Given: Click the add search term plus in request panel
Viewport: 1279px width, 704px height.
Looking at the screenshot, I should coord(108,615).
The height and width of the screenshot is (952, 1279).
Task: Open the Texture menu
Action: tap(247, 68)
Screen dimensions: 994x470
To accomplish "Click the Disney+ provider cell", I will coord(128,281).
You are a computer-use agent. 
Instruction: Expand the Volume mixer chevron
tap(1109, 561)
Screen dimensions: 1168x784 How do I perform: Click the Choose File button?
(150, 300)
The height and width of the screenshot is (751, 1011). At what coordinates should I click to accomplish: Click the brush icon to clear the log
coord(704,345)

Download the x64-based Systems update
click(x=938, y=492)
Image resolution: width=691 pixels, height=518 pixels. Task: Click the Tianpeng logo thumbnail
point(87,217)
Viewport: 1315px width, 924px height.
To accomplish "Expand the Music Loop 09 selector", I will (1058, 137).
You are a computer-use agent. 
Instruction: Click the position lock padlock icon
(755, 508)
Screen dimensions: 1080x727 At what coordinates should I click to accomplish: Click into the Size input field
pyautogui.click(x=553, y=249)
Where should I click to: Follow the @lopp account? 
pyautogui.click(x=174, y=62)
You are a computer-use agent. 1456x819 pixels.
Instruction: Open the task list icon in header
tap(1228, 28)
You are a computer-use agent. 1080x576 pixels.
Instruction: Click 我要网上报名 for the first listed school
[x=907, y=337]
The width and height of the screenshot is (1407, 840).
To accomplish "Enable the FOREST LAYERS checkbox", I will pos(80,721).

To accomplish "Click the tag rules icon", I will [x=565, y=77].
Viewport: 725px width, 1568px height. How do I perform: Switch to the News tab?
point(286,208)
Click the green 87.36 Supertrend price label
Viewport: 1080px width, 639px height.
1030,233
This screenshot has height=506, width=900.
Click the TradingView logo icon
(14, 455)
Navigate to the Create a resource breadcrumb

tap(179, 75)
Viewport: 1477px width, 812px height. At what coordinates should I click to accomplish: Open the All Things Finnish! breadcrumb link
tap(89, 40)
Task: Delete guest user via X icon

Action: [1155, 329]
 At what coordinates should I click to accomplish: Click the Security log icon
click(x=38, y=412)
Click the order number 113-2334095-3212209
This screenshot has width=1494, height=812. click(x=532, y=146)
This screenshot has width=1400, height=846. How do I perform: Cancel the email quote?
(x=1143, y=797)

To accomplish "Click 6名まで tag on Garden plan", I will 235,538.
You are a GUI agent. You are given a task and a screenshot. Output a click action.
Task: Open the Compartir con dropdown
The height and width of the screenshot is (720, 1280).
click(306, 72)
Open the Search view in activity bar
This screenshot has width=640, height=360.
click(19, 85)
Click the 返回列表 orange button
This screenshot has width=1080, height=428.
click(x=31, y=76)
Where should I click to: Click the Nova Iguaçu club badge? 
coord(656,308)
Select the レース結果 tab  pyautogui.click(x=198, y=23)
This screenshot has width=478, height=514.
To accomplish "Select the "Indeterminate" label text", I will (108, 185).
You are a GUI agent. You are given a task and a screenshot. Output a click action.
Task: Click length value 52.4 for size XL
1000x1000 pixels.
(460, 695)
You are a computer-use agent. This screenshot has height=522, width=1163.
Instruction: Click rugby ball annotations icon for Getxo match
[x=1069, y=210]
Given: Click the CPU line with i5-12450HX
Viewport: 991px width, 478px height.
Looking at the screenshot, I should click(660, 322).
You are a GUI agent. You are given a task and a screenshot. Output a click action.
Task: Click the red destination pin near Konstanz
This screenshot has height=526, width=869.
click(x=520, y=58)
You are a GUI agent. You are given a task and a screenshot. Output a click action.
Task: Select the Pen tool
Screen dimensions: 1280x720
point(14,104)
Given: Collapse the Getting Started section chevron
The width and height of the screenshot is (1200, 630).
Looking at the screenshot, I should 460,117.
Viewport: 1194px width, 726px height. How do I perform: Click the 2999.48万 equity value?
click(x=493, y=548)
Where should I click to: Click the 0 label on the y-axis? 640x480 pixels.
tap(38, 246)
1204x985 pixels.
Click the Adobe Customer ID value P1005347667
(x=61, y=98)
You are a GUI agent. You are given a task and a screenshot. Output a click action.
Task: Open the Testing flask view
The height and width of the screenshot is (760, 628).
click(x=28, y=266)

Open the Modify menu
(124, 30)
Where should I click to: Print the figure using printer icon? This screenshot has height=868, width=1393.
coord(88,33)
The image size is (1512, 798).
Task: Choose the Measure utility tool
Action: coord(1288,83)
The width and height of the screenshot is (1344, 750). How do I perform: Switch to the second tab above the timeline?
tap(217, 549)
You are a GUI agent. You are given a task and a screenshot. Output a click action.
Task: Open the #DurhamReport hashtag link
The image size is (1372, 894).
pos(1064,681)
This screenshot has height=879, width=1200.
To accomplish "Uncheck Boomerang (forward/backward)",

══════════════════════════════

* **Work to be completed**
Given the listing above, print all of it word for word.

* **Final answer**
Given: Click the add search term plus in request panel
Viewport: 1279px width, 704px height.
Looking at the screenshot, I should coord(108,615).
The height and width of the screenshot is (952, 1279).
Task: Open the Texture menu
Action: tap(247, 68)
Screen dimensions: 994x470
To accomplish "Click the Disney+ provider cell", I will coord(128,281).
You are a computer-use agent. 
Instruction: Expand the Volume mixer chevron
tap(1109, 561)
Screen dimensions: 1168x784 How do I perform: Click the Choose File button?
(150, 300)
The height and width of the screenshot is (751, 1011). At what coordinates should I click to accomplish: Click the brush icon to clear the log
coord(704,345)

Download the x64-based Systems update
click(x=938, y=492)
Image resolution: width=691 pixels, height=518 pixels. Task: Click the Tianpeng logo thumbnail
point(87,217)
Viewport: 1315px width, 924px height.
To accomplish "Expand the Music Loop 09 selector", I will (1058, 137).
You are a computer-use agent. 
Instruction: Click the position lock padlock icon
(755, 508)
Screen dimensions: 1080x727 At what coordinates should I click to accomplish: Click into the Size input field
pyautogui.click(x=553, y=249)
Where should I click to: Follow the @lopp account? 
pyautogui.click(x=174, y=62)
You are a computer-use agent. 1456x819 pixels.
Instruction: Open the task list icon in header
tap(1228, 28)
You are a computer-use agent. 1080x576 pixels.
Instruction: Click 我要网上报名 for the first listed school
[x=907, y=337]
The width and height of the screenshot is (1407, 840).
To accomplish "Enable the FOREST LAYERS checkbox", I will pos(80,721).

To accomplish "Click the tag rules icon", I will [x=565, y=77].
Viewport: 725px width, 1568px height. How do I perform: Switch to the News tab?
point(286,208)
Click the green 87.36 Supertrend price label
Viewport: 1080px width, 639px height.
1030,233
This screenshot has height=506, width=900.
Click the TradingView logo icon
(14, 455)
Navigate to the Create a resource breadcrumb

tap(179, 75)
Viewport: 1477px width, 812px height. At what coordinates should I click to accomplish: Open the All Things Finnish! breadcrumb link
tap(89, 40)
Task: Delete guest user via X icon

Action: [1155, 329]
 At what coordinates should I click to accomplish: Click the Security log icon
click(x=38, y=412)
Click the order number 113-2334095-3212209
This screenshot has width=1494, height=812. click(x=532, y=146)
This screenshot has width=1400, height=846. How do I perform: Cancel the email quote?
(x=1143, y=797)

To accomplish "Click 6名まで tag on Garden plan", I will 235,538.
You are a GUI agent. You are given a task and a screenshot. Output a click action.
Task: Open the Compartir con dropdown
The height and width of the screenshot is (720, 1280).
click(306, 72)
Open the Search view in activity bar
This screenshot has width=640, height=360.
click(19, 85)
Click the 返回列表 orange button
This screenshot has width=1080, height=428.
click(x=31, y=76)
Where should I click to: Click the Nova Iguaçu club badge? 
coord(656,308)
Select the レース結果 tab  pyautogui.click(x=198, y=23)
This screenshot has width=478, height=514.
To accomplish "Select the "Indeterminate" label text", I will (108, 185).
You are a GUI agent. You are given a task and a screenshot. Output a click action.
Task: Click length value 52.4 for size XL
1000x1000 pixels.
(460, 695)
You are a computer-use agent. This screenshot has height=522, width=1163.
Instruction: Click rugby ball annotations icon for Getxo match
[x=1069, y=210]
Given: Click the CPU line with i5-12450HX
Viewport: 991px width, 478px height.
Looking at the screenshot, I should click(660, 322).
You are a GUI agent. You are given a task and a screenshot. Output a click action.
Task: Click the red destination pin near Konstanz
This screenshot has height=526, width=869.
click(x=520, y=58)
You are a GUI agent. You are given a task and a screenshot. Output a click action.
Task: Select the Pen tool
Screen dimensions: 1280x720
point(14,104)
Given: Collapse the Getting Started section chevron
The width and height of the screenshot is (1200, 630).
Looking at the screenshot, I should 460,117.
Viewport: 1194px width, 726px height. How do I perform: Click the 2999.48万 equity value?
click(x=493, y=548)
Where should I click to: Click the 0 label on the y-axis? 640x480 pixels.
tap(38, 246)
1204x985 pixels.
Click the Adobe Customer ID value P1005347667
(x=61, y=98)
You are a GUI agent. You are given a task and a screenshot. Output a click action.
Task: Open the Testing flask view
The height and width of the screenshot is (760, 628).
click(x=28, y=266)

Open the Modify menu
(124, 30)
Where should I click to: Print the figure using printer icon? This screenshot has height=868, width=1393.
coord(88,33)
The image size is (1512, 798).
Task: Choose the Measure utility tool
Action: coord(1288,83)
The width and height of the screenshot is (1344, 750). How do I perform: Switch to the second tab above the timeline?
tap(217, 549)
You are a GUI agent. You are given a task and a screenshot. Output a click action.
Task: Open the #DurhamReport hashtag link
The image size is (1372, 894).
pos(1064,681)
This screenshot has height=879, width=1200.
To accomplish "Uncheck Boomerang (forward/backward)",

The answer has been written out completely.